Sal had mourned with the rest of us. He seemed to drink a lot of water during those days as if to replenish what he lost by eye. He thought it was his fault. Grand’s death had made Sal’s ears sensitive to those accusations. He was finally listening to the people who said everything bad was him. That whole summer of great undoing, of great unrest. This made him unhinged. Loose. As if you turned his nose slightly to the right, you would unscrew the last piece holding him together and all at once he would collapse into a pile of broken bones and broken heart.
“Do you want me to leave, Fielding?” he asked one night, sitting on the floor of our bedroom, leaning back against the wall. The room dark, his voice more of the same. “I’ll leave if you want me to.”
I eased down and found his side, leaned into it. “I already lost one brother. How can you ask if I’d wanna lose another?”
Losing Grand turned me into the passed-by. Blue skies, they pass me by. Good days, they pass me by. Talk and joy pass me by. The reasons people laugh, the reasons they smile, pass me by. Whoosh, whoosh, passing me by.
When I had Grand, I loved forever. Now forever frightens me. Must it last so very long?
I can’t spell me without him. I mean that. His full name, Grandfather, takes out every letter of my own except for two I s and an L. Who am I with those things? I’m not who I once was. I am simply the teeny-tiny remains of him, this Fielding who had a brother and in that had everything.
I thought it’d get better, losing a brother. That’s what they say, isn’t it? All those books I’ve gotten, those meetings I’ve gone to. They all say it gets better. How can it get better for a brother like me who threw out ignorance too late?

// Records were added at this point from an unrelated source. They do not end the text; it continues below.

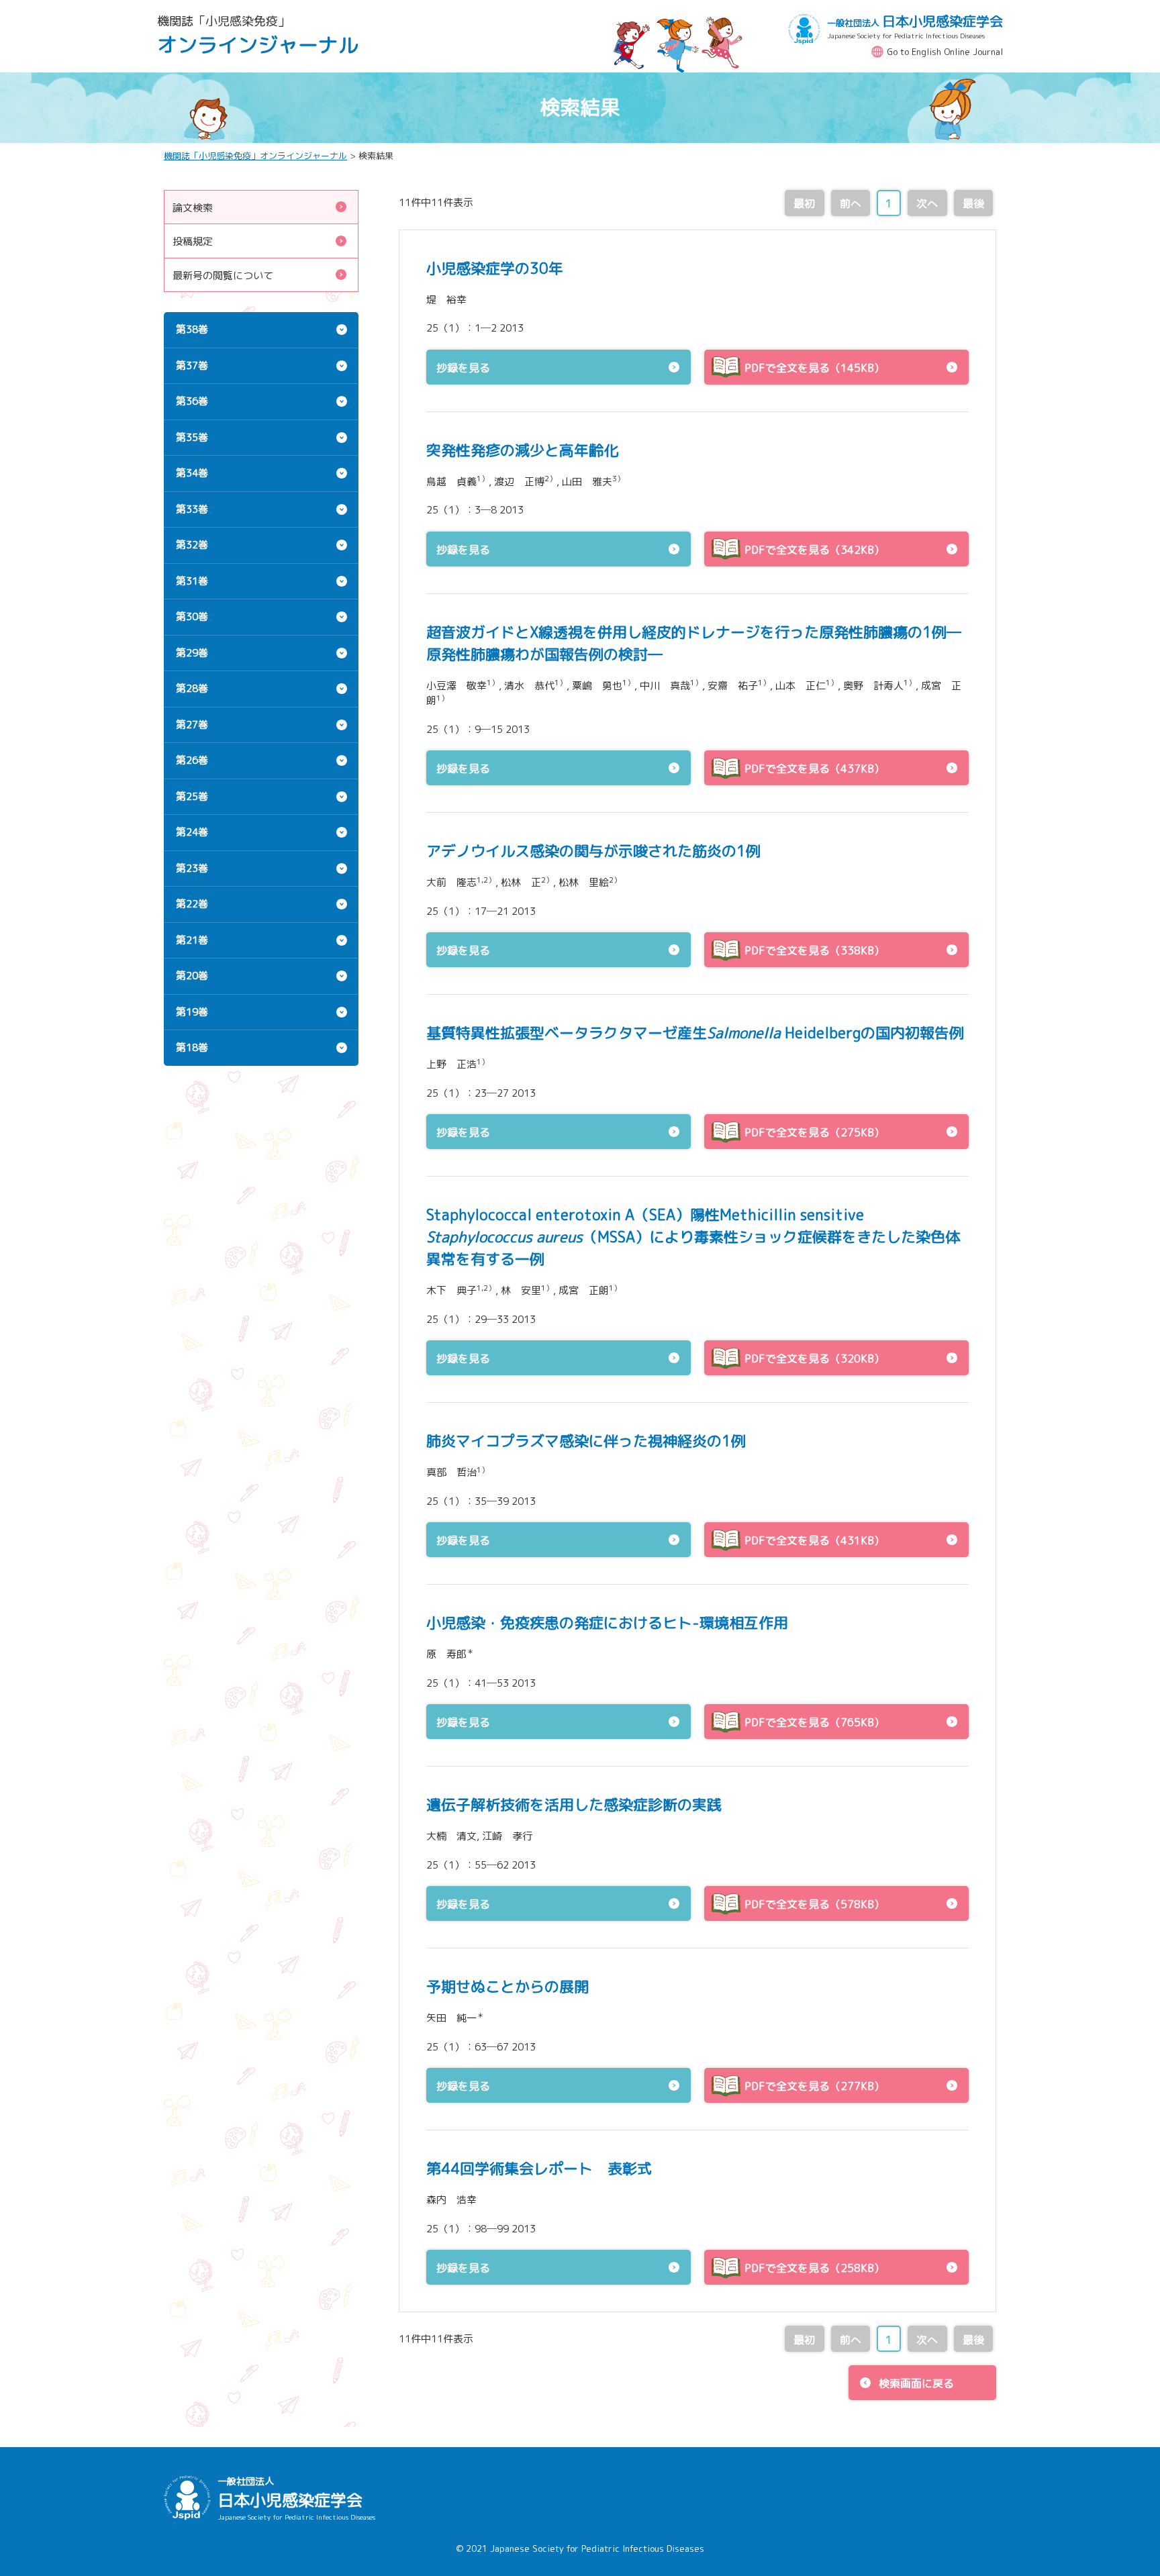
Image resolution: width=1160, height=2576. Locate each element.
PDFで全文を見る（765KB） (814, 1722)
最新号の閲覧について (223, 275)
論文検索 (193, 208)
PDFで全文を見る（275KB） (814, 1132)
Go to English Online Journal (945, 52)
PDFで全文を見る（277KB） (814, 2086)
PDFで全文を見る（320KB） (814, 1358)
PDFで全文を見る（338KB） (814, 950)
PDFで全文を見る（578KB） (814, 1904)
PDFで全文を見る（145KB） (814, 367)
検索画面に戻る (916, 2383)
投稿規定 (193, 241)
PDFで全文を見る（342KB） (814, 549)
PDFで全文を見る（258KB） (814, 2268)
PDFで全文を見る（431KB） (814, 1540)
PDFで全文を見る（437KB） (814, 768)
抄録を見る (463, 367)
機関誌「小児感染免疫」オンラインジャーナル (255, 156)
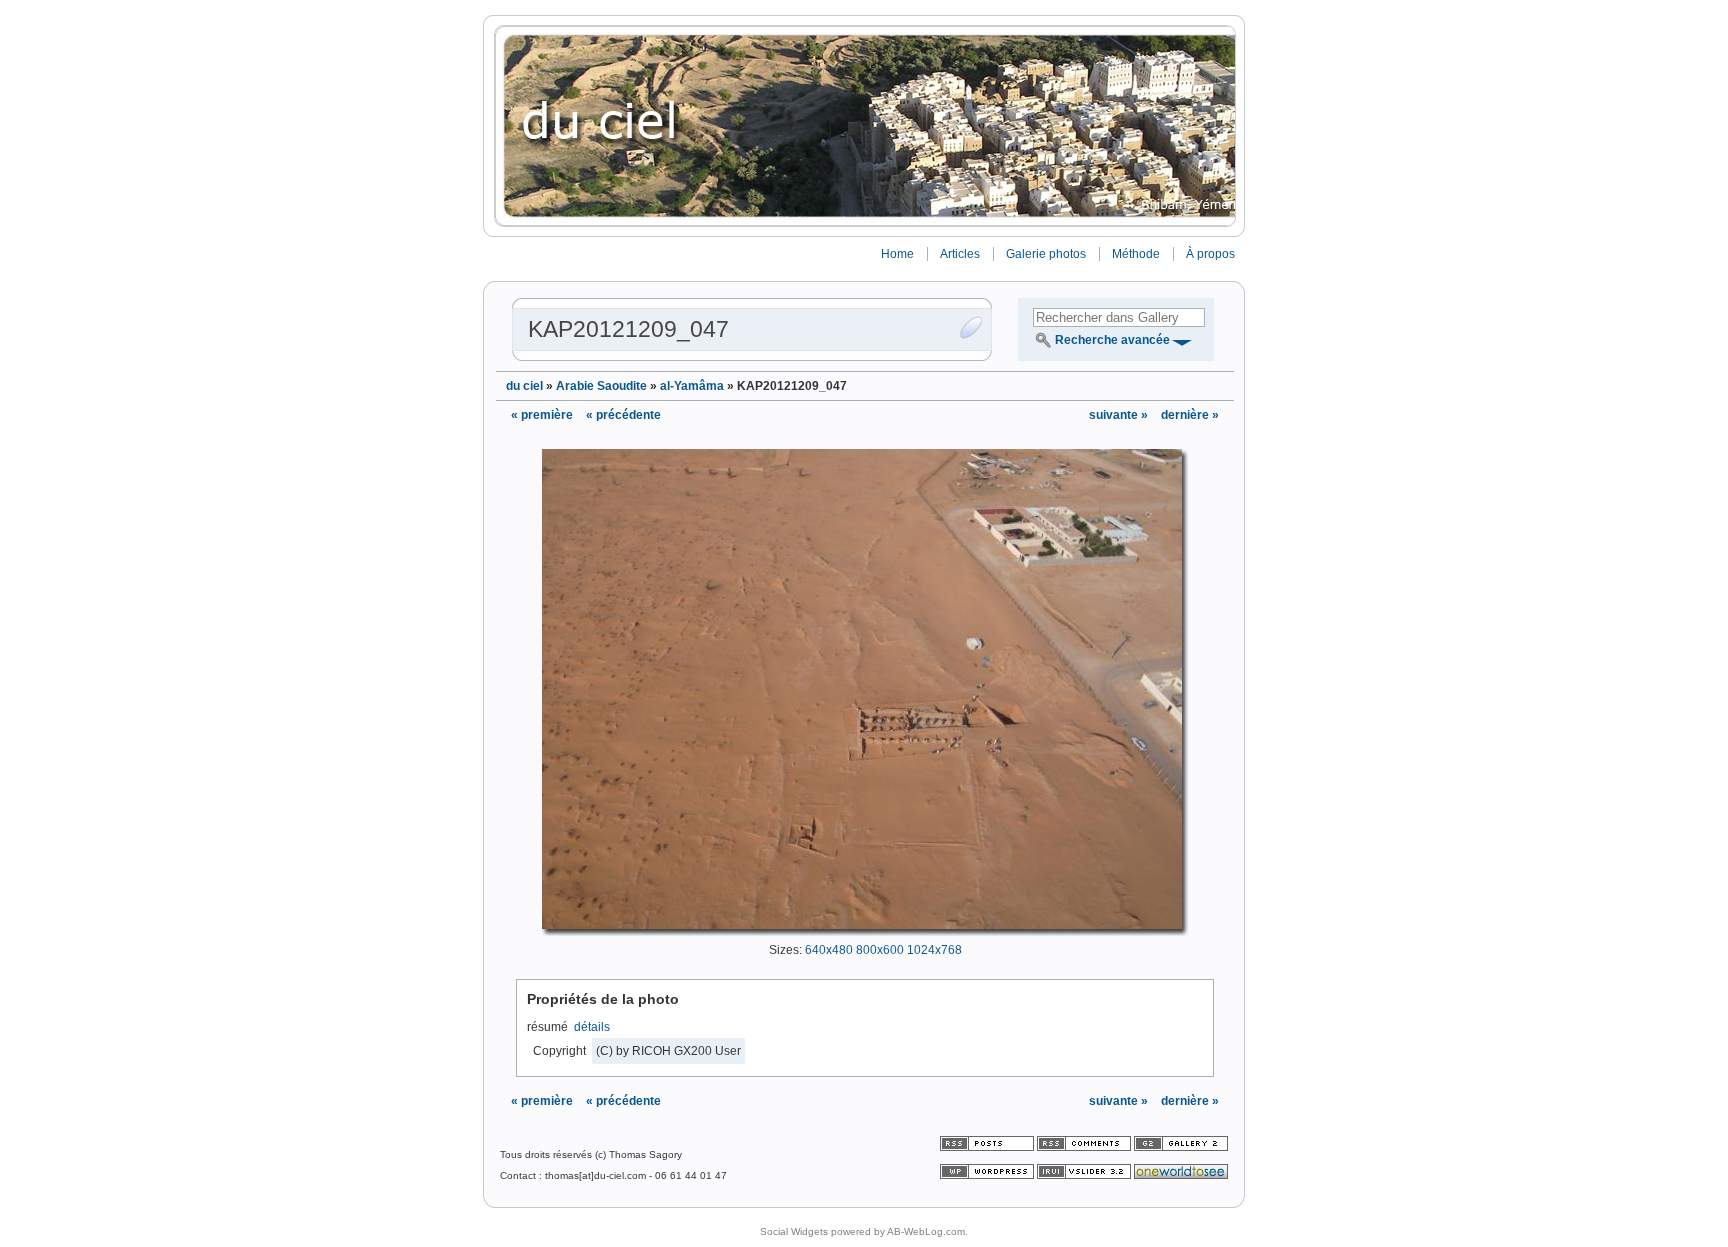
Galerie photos (1046, 254)
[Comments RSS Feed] (1084, 1147)
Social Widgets (794, 1231)
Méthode (1136, 254)
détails (592, 1027)
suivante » (1120, 415)
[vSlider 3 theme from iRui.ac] (1085, 1175)
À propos (1210, 254)
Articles (960, 254)
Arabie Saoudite (601, 386)
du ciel (524, 386)
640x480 (829, 950)
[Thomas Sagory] (864, 126)
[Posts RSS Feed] (988, 1147)
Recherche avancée (1112, 340)
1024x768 (934, 950)
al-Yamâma (692, 386)
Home (897, 254)
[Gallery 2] (1181, 1147)
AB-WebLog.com (926, 1231)
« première (542, 415)
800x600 (880, 950)
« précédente (623, 415)
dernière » (1190, 415)
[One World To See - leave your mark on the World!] (1181, 1175)
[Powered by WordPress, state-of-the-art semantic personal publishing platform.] (988, 1175)
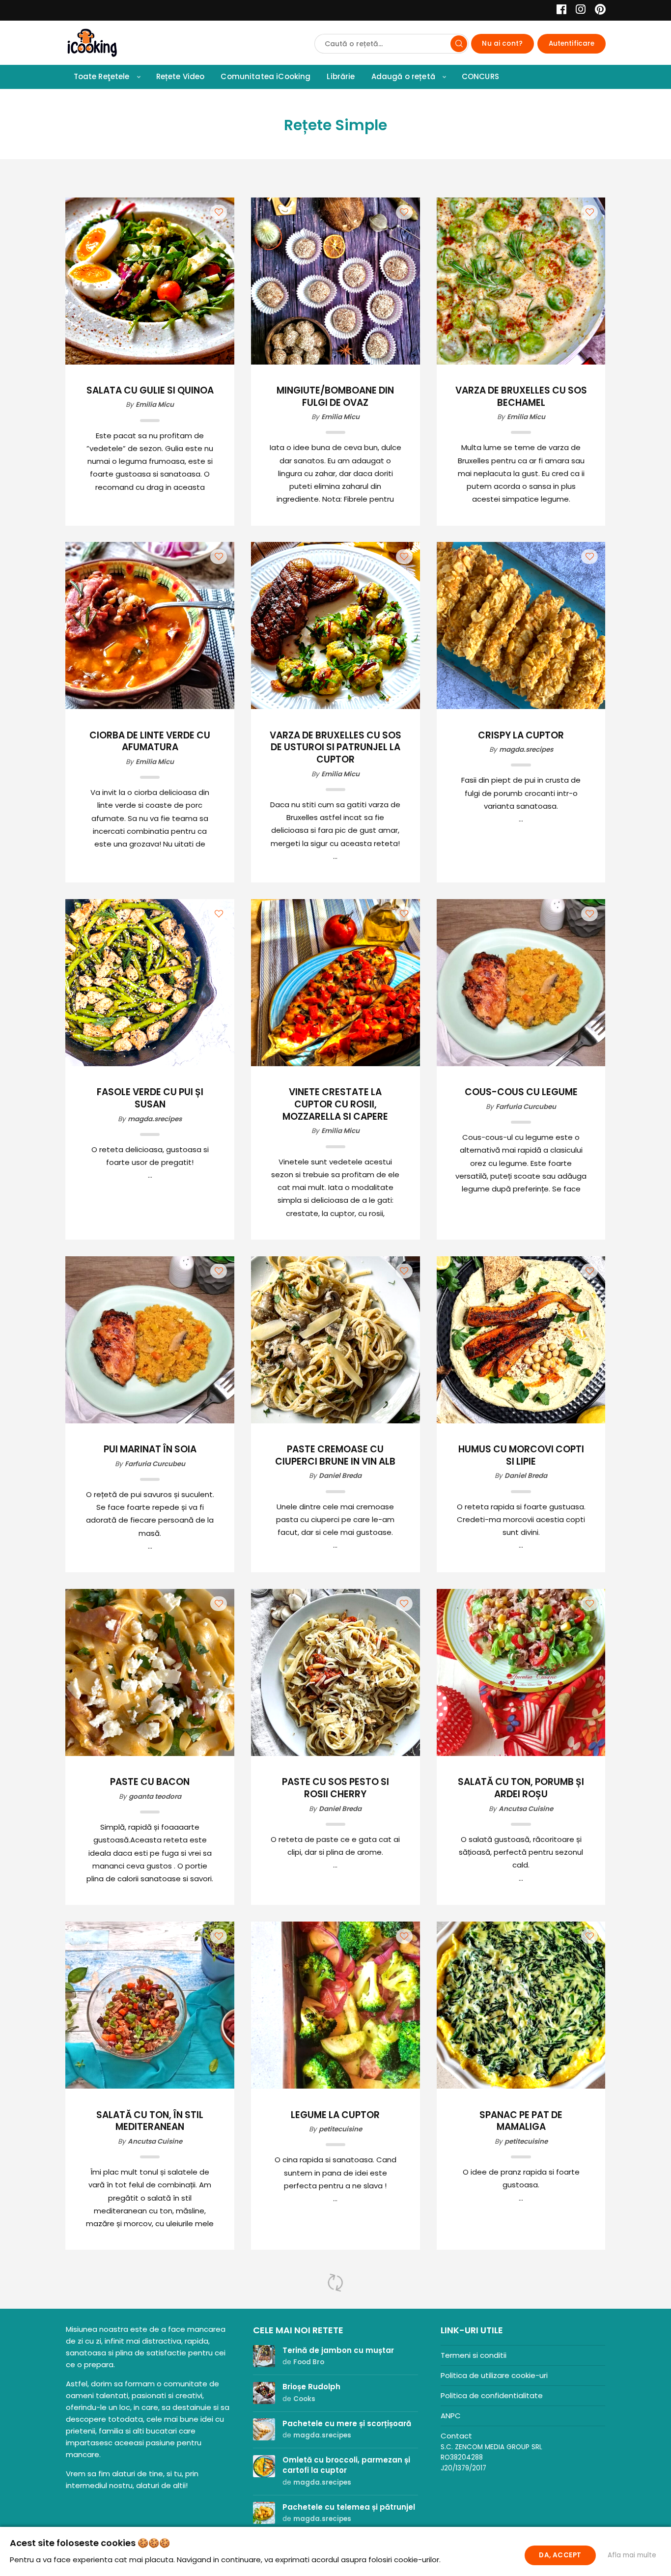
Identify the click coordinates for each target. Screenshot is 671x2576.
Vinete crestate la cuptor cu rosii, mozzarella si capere (335, 1104)
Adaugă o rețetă (403, 76)
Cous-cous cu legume (521, 1092)
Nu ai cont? (502, 43)
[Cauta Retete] (458, 43)
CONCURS (480, 76)
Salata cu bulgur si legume (150, 2466)
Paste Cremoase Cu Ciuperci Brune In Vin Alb (335, 1456)
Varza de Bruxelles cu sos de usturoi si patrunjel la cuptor (335, 748)
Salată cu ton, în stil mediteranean (149, 2121)
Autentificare (572, 43)
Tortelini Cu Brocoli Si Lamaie (521, 2466)
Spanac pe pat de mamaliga (520, 2121)
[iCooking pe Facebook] (558, 10)
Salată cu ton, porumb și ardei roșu (521, 1788)
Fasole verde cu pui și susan (150, 1098)
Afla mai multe (632, 2555)
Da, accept (560, 2555)
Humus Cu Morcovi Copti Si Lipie (521, 1456)
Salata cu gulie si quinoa (150, 391)
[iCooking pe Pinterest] (596, 10)
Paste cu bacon (150, 1782)
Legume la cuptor (335, 2115)
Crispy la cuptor (521, 736)
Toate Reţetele (102, 76)
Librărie (341, 76)
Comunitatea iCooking (265, 76)
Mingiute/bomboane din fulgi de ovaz (335, 397)
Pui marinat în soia (150, 1450)
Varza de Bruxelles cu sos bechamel (521, 397)
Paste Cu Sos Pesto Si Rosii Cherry (335, 1788)
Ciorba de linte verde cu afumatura (149, 742)
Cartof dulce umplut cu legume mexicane (335, 2466)
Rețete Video (180, 76)
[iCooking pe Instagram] (577, 10)
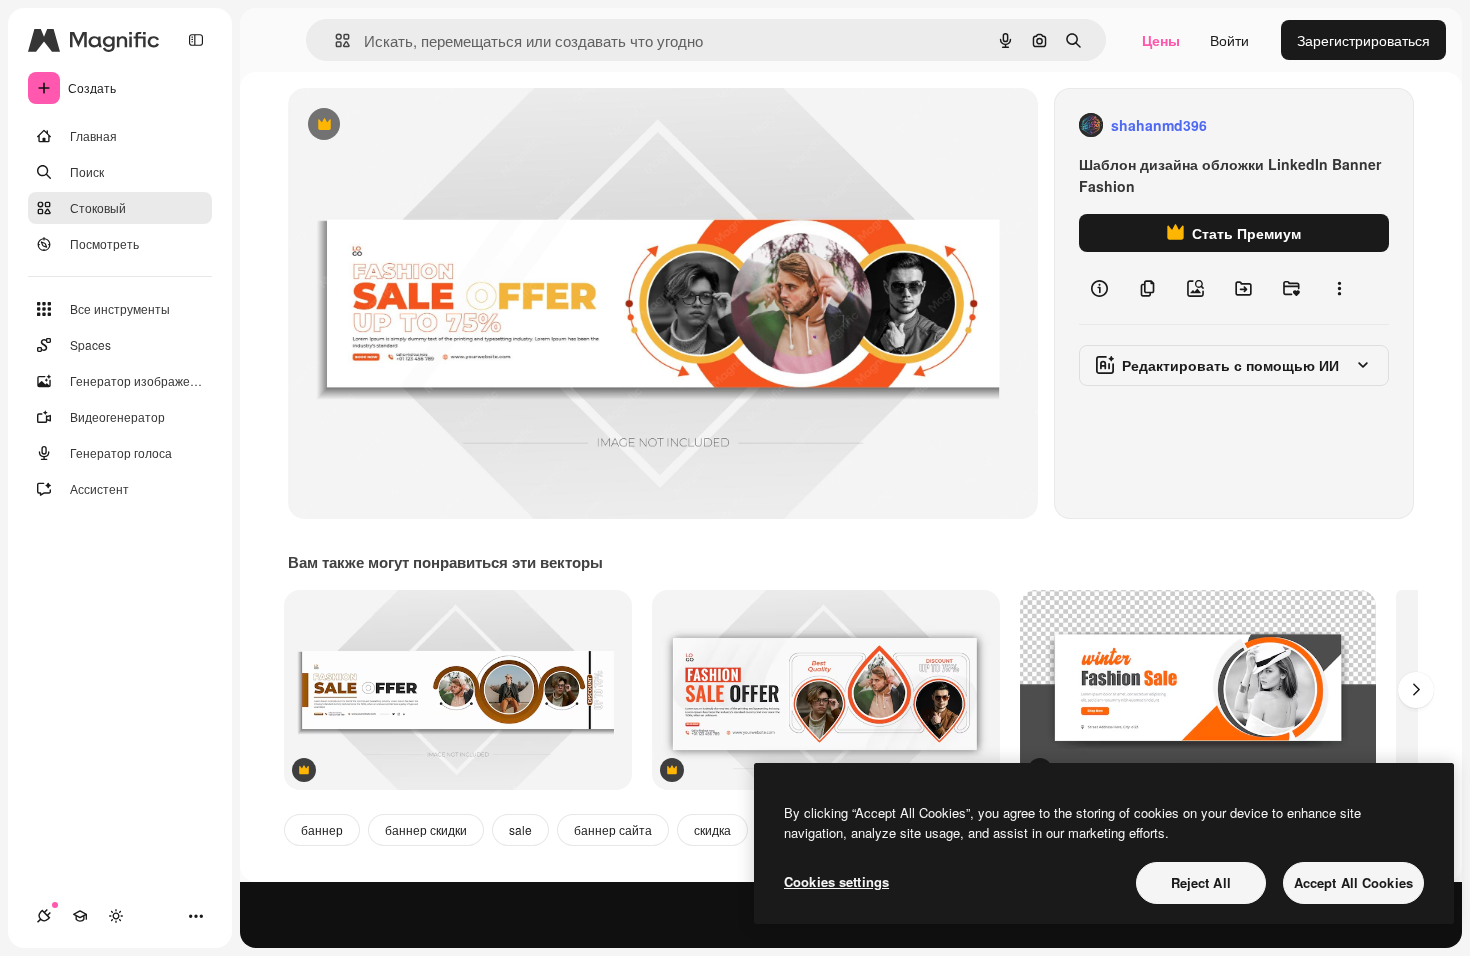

Sometimes I throw out my apologies. I go to the store and I get a pack of baseballs. White. Red stitching. I use a red marker to match. I write, I’m sorry. And then I throw. I’ve thrown them everywhere. Down alleys. Off the side of the road. In fields, in parks, in other people’s yards. I throw. And then I wait. I wait to see if an eighteen-year-old god will appear and pick up the ball and come walking with it toward me, saying, It’s all right. I forgive you, little man.
That never happens. It never will. Forever is here, and it’s nothing but hurt over and over again.
The night before his funeral, I dreamed of him. It was a transparent dream, like I was looking at him through jars. A bit seedy too, like the jars once held strawberry jam.